The man was good at what he did, so much so that he earned almost three times his salary in bonuses from the profits generated by his risky investments. However, one day he decided to help an employee who had made a mistake by selling 20 contracts instead of buying them, and since this would lead to losses for the company, Leeson’s brilliant idea was to create a hidden account called 88888 to cover up the issue and protect his colleague.

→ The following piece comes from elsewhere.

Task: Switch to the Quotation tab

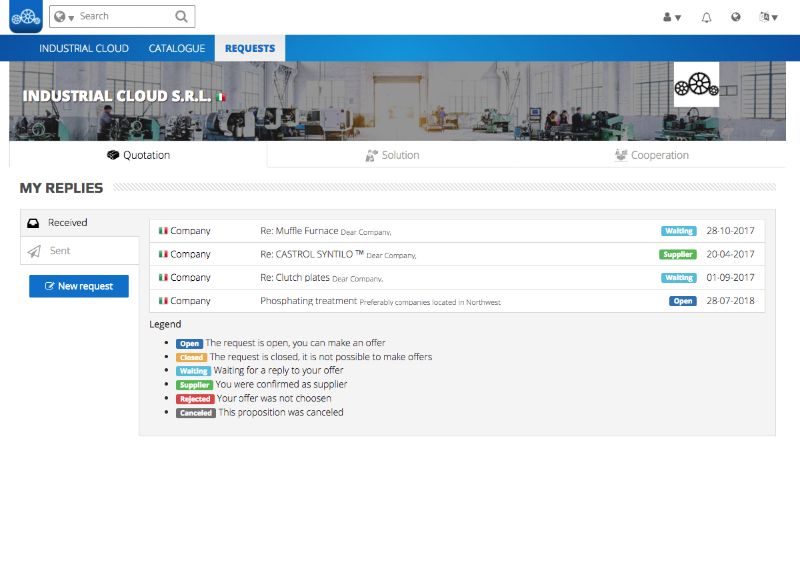Action: click(x=139, y=155)
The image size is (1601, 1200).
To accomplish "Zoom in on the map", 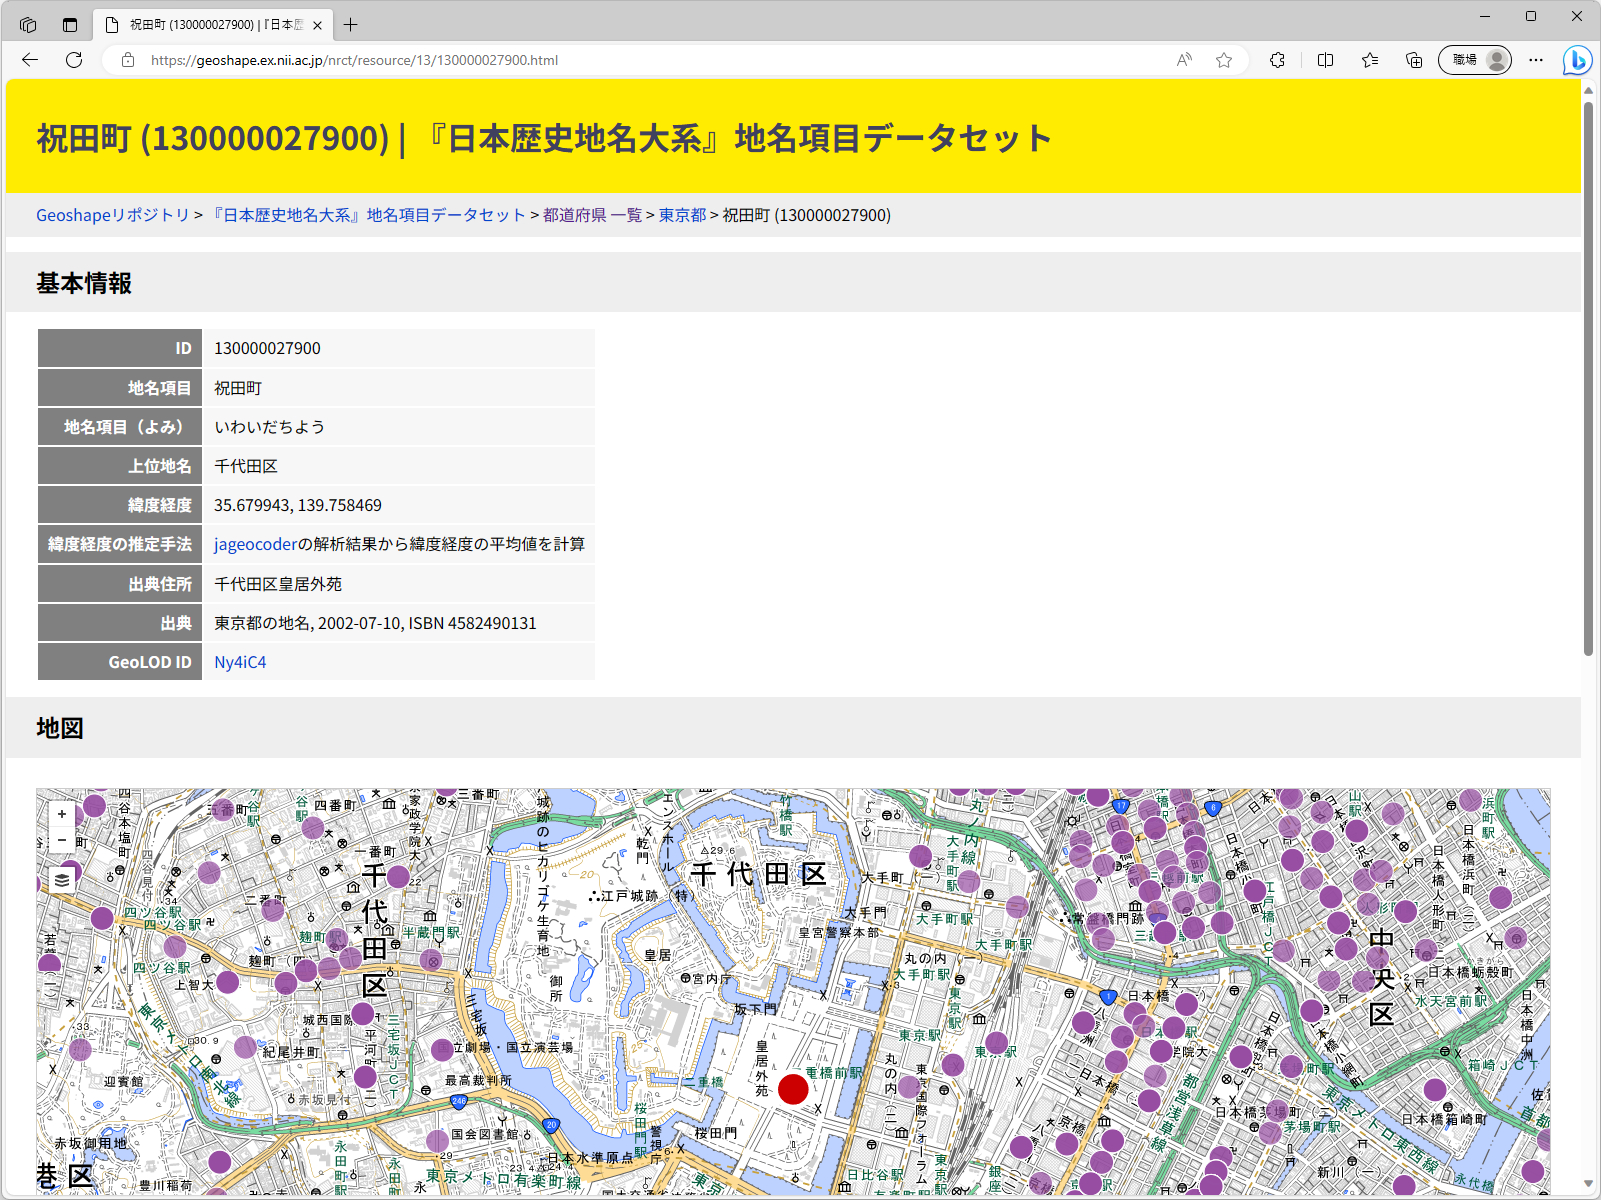I will point(62,813).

He hoped he could fix the mistake in the short term. What a bad idea that turned out to be, as this account became Leeson’s hiding place whenever he faced deficits in his operations. By the end of 1992, the losses had reached 2 million pounds, and in his desperate attempt to cover up his failed trades, he began a risky pursuit to recover the money at all costs, making increasingly dangerous and misguided investments.
By the time he realized the mess he was in, it was too late. With a note that simply said «sorry,» he left the office and fled.
Later, the institution had to be declared bankrupt and sold to ING for 1 pound in exchange for assuming its liabilities, which were twice the bank’s available capital.
Baring was the oldest commercial bank in the UK and was so important that «it participated in major operations, financing the construction of the Panama Canal or the purchase of Louisiana from France by the United States. It managed Guinness’s IPO in London, which required the intervention of the mounted police to prevent investors from flooding Baring’s headquarters with purchase requests.» – ElEconomista.es
In the end, Leeson was sentenced to 6 years in prison for the fraud crimes he pleaded guilty to, but he was released early due to a cancer diagnosis that supposedly gave him little time to live. However, he «miraculously» survived.
Nick never returned to the futures markets and dedicated himself to giving lectures and writing books to help others identify fraud in financial institutions.
For us, this case is the most prominent in history, and that’s why we place it at our TOP 1.